---- Data provided

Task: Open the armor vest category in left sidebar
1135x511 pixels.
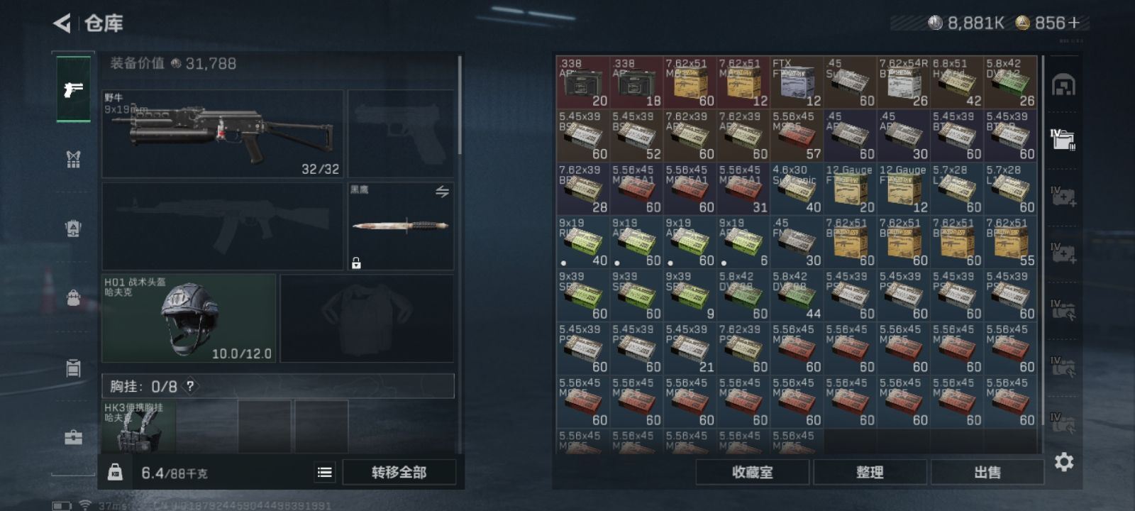Action: tap(73, 160)
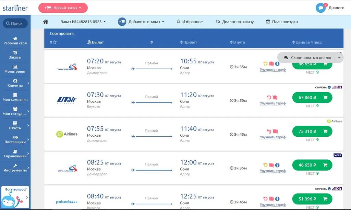The width and height of the screenshot is (351, 210).
Task: Click Улучшить тариф for the 08:25 flight
Action: coord(273,171)
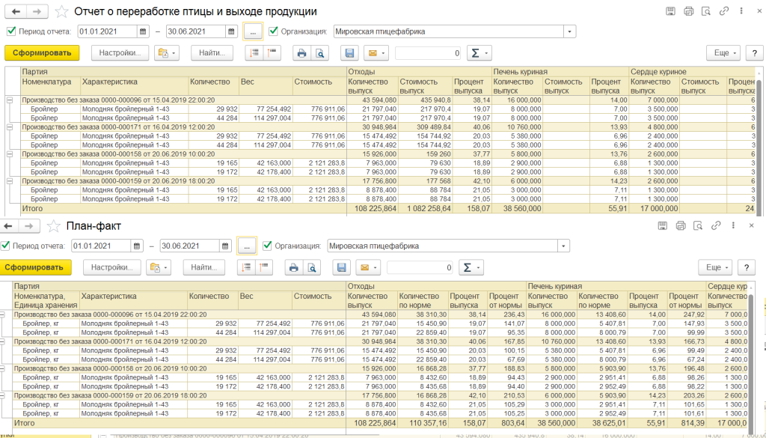The image size is (766, 438).
Task: Toggle Организация checkbox in План-факт report
Action: (267, 246)
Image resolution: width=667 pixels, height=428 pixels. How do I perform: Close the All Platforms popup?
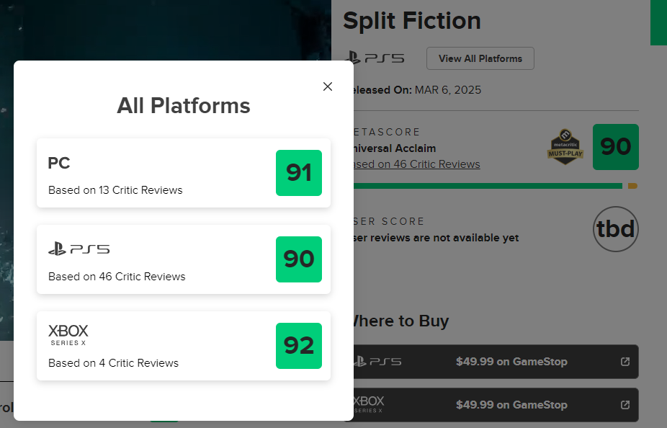coord(328,86)
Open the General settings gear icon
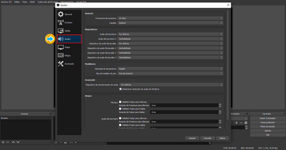 (61, 14)
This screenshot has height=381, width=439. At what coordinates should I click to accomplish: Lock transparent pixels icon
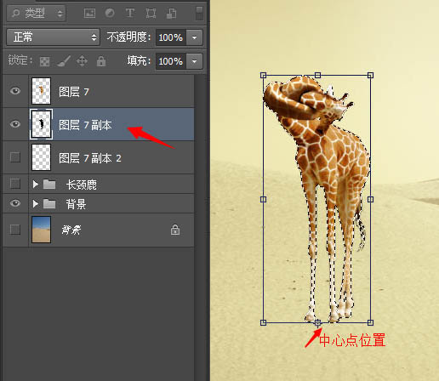(x=44, y=61)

--------

Reproduce every one of the records above word for word, leaving out the pictures.

Task: Open the armor vest category in left sidebar
1135x511 pixels.
Action: tap(73, 160)
The width and height of the screenshot is (351, 210).
Task: Click Улучшить тариф for the 08:25 flight
Action: coord(273,171)
The image size is (766, 438).
Task: Toggle Организация checkbox in План-факт report
Action: (267, 246)
Image resolution: width=667 pixels, height=428 pixels. How do I perform: Close the All Platforms popup?
coord(328,86)
Open the General settings gear icon
 (61, 14)
This screenshot has height=381, width=439. At what coordinates should I click to accomplish: Lock transparent pixels icon
(x=44, y=61)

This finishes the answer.